Work order A:
In the piece about Alex Rodriguez's suspension, list each distinct number once, in the order it first appears. Write dollar amounts with their units.
Work order B:
Recast the paragraph of the Alex Rodriguez piece that begins "Rodriguez was reportedly prepared" as a short bulleted list that keeps its main facts.
Work order C:
Extend the piece about Alex Rodriguez's suspension with the next part, picking up after its final sentence.

═══ Exercise text

According to the NY Daily News, there was one course of action that MLB could have taken that Alex Rodriguez would not fight. Mainly because it was a course of action that Rodriguez and his team birthed.
Rodriguez was reportedly prepared to accept an 80 to 100 game suspension from MLB. And as soon as the suspension was up, he would immediately retire. Other than the light suspension, the main disconnect between Rodriguez and MLB was the parameters surrounding Rodriguez’s retirement. Rodriguez wanted to retire with pay. An idea that MLB scoffed at. And from there, they hit Rodriguez with a suspension through the 2014 season.
Rodriguez was prepared to accept an 80- to 100-game suspension and then retire following the ban, the sources said. The offer, however, came with one crucial caveat: Rodriguez would retire with pay, meaning he would collect about $80 million of the remaining $100 million on his contract.

══════
═══ Data listing

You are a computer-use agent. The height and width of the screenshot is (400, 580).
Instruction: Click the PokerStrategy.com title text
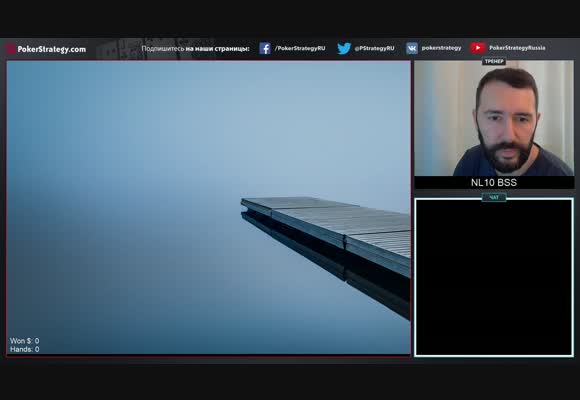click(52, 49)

══════
═══ Data listing

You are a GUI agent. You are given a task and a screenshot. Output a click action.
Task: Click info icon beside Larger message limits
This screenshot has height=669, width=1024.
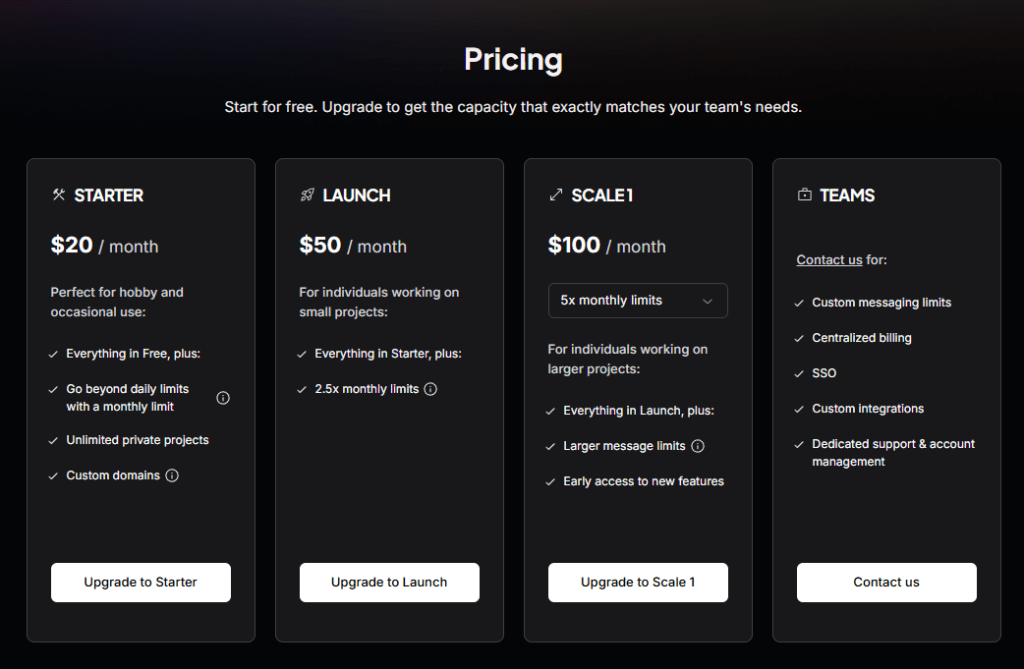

══════

Written reply A:
80
100
2014
$80 million
$100 million

Written reply B:
- Rodriguez was reportedly ready to accept an 80- to 100-game suspension from MLB and retire as soon as it ended.
- Apart from the light suspension, the main disagreement with MLB was over the terms of his retirement.
- Rodriguez wanted to retire with pay, and MLB scoffed at the idea.
- MLB then suspended him through the 2014 season.

Written reply C:
Baseball officials refused to make the deal and instead hit Rodriguez on Aug. 5 with an unprecedented 211-game suspension for his dealings with Anthony Bosch and his now-defunct Biogenesis anti-aging clinic.
“At first it might have sounded compelling to MLB,” one source said. “But then the question of who would be paying him the guaranteed contract arose. Baseball couldn’t saddle the Yankees with that. You have to at least give them the chance to see if he can still play, or if he is going to retire because of injury.”
David Cornwell, one of Rodriguez’s lawyers, denies that they ever pushed for this plan. But why wouldn’t he push for this? All Rodriguez wants is his money. And this plan was the easiest way for him to guarantee that he gets it.